After reading some post that recommend checking p-value distributions after DE testing, I went back and looked at some data where the result of DE testing was 0 significantly DE genes (3 replicates, 3 conditions, 3 times). Note that this was using an experiment where all samples were loaded into DESeq2 so that additional samples could be used for dispersion estimation. It turns out those p-value distributions were all hill shaped like so
This is not expected in a DE test the resulted in 0 genes, as the pvalues should be evenly distributed across all p-values in this type of result. Instead this seems to reflect an overestimated dispersion where many genes were assigned high pvalues because of their high dispersion values when their dispersion value should truly be lower or not gene-wise (group-wise).
Thus, I attempted to correct this using the recommended fdrtool and got a better looking p-value distribution (I think). When looking at DE, I strikingly also now had the result of over 1000 significant DE genes for the same comparison that just had 0.
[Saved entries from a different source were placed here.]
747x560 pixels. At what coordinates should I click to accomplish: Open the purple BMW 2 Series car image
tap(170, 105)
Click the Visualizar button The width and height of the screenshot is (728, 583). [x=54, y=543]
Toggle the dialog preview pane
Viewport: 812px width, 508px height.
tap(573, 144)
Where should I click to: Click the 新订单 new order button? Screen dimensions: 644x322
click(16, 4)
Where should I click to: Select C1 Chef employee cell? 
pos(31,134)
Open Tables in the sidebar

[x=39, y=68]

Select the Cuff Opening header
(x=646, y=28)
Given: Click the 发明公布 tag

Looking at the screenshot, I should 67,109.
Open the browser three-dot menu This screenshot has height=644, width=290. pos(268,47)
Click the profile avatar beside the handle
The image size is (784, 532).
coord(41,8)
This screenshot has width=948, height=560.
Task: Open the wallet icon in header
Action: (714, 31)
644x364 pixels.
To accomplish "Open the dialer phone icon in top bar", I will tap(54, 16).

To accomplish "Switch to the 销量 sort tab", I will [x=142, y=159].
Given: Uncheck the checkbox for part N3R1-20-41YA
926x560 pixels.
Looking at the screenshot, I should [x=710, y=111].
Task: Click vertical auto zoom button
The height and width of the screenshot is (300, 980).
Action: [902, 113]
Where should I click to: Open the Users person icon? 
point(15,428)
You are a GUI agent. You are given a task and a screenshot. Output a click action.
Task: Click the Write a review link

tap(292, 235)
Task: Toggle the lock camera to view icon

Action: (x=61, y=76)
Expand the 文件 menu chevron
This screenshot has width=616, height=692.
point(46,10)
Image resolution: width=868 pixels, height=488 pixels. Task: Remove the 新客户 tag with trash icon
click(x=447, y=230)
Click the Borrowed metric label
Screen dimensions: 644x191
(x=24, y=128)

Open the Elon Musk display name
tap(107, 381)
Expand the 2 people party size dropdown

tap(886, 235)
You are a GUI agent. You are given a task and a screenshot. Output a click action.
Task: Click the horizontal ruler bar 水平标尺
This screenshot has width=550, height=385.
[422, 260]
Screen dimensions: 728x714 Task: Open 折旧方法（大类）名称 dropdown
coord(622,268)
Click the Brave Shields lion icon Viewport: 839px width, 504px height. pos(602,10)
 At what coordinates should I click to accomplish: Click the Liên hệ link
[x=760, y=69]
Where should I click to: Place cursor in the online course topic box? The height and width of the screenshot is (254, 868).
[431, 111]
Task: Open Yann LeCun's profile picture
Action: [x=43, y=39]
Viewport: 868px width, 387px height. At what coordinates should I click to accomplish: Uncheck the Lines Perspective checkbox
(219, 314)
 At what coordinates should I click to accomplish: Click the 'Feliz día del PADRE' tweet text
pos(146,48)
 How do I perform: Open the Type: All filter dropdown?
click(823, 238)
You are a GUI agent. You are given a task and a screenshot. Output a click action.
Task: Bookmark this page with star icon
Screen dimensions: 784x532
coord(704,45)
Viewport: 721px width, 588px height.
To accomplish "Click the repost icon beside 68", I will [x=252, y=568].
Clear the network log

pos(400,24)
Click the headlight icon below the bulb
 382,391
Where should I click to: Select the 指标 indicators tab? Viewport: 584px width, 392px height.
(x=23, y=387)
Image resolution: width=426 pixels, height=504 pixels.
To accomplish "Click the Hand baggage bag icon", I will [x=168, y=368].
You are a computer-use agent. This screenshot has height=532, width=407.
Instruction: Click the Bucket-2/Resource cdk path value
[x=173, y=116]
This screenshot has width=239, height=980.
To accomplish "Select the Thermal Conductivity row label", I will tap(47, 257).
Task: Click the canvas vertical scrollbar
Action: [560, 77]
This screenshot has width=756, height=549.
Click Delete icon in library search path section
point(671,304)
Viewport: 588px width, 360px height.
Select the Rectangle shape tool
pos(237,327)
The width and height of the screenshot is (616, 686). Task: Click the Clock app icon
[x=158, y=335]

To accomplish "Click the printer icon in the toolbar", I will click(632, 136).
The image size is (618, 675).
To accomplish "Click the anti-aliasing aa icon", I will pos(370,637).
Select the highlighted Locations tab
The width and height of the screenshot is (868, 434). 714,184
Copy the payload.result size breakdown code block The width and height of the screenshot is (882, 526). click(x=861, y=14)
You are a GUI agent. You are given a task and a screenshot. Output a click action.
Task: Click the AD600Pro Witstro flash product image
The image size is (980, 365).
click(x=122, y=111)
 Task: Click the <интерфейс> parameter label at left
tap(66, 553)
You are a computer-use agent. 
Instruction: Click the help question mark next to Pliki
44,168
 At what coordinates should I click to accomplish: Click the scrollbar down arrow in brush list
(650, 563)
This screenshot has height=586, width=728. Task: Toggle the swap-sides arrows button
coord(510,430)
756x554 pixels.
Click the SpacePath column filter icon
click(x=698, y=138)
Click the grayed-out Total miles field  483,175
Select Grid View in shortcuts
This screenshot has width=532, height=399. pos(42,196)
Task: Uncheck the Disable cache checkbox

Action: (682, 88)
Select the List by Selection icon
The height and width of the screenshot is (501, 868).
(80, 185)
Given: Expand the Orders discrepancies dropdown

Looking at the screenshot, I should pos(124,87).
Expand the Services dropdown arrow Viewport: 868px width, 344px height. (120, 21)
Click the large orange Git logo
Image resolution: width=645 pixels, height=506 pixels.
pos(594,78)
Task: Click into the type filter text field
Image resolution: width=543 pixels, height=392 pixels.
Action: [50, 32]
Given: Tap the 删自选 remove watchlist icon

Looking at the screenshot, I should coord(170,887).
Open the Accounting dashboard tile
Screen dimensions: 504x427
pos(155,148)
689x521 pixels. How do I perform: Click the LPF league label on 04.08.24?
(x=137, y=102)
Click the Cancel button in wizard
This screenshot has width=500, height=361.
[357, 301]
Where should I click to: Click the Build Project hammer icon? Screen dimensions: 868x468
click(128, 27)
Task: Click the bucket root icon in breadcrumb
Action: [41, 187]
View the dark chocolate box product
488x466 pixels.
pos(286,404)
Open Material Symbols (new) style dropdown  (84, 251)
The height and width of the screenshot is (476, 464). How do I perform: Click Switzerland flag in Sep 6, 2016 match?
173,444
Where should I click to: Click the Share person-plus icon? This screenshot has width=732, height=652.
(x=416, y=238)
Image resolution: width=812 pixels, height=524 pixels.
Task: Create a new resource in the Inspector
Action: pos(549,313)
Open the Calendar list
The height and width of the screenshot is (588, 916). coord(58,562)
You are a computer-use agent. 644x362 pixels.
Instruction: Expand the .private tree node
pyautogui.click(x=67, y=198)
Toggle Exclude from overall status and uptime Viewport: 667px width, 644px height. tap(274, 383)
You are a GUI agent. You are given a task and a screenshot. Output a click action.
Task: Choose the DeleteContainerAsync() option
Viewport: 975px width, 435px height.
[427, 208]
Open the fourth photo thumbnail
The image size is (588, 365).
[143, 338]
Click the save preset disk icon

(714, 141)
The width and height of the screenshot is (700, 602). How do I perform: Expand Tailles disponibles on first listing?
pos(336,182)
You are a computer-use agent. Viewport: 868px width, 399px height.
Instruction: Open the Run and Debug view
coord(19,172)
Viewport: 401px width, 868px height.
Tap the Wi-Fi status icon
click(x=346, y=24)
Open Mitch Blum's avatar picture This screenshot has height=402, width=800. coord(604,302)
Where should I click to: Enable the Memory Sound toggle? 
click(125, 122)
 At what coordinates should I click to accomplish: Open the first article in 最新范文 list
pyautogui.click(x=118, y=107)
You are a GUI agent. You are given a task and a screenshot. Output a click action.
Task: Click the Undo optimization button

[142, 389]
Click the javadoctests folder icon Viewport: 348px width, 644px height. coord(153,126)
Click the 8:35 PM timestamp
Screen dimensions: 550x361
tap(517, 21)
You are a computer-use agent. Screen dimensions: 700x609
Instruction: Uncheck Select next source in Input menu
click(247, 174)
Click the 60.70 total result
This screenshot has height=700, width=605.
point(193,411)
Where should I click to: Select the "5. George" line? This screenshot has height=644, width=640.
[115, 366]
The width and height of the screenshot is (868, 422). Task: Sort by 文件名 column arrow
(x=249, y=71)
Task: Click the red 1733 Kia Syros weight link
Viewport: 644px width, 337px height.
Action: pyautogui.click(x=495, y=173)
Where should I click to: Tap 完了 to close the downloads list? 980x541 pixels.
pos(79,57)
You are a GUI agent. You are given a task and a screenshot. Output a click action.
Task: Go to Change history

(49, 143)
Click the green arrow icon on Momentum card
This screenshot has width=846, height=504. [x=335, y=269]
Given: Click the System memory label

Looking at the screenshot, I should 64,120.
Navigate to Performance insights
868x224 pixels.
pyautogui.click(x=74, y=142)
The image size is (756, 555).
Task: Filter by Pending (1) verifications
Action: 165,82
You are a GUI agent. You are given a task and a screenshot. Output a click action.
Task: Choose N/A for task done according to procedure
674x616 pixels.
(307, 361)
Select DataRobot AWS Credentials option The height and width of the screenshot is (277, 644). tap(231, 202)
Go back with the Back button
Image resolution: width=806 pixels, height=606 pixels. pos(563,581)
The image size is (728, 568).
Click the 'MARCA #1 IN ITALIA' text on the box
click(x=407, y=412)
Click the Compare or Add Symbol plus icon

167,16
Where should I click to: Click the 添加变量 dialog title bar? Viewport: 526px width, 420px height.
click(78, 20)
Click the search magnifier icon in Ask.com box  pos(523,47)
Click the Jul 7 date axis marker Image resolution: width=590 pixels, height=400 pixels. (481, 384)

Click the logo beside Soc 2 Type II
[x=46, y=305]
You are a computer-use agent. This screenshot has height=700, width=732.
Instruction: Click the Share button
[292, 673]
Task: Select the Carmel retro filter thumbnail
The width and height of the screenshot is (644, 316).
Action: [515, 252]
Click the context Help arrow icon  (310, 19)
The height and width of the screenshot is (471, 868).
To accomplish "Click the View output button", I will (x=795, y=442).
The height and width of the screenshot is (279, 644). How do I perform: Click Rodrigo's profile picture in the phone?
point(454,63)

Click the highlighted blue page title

To further see how dispersion might be affecting this, I decided to do the same test, but only loading into DESeq2 the samples which I wanted to compare (not the whole experiment). I had done this in the past when I was not correcting for the p-value distribution as above and got similar results to loading all samples into DESeq2.
The p-value distribution and correction looked similar to the histograms above, however, the new DE result contained less than 200 genes as compared to 1000 genes when loading all samples! When looking at a PCA plot, it would not appear that these samples need to be run separately.
My So my question is: Am I right by correcting p-values by examining p-value distributions? Why am I getting these huge differences when I do the correction, but am loading my samples into DESeq2 differently?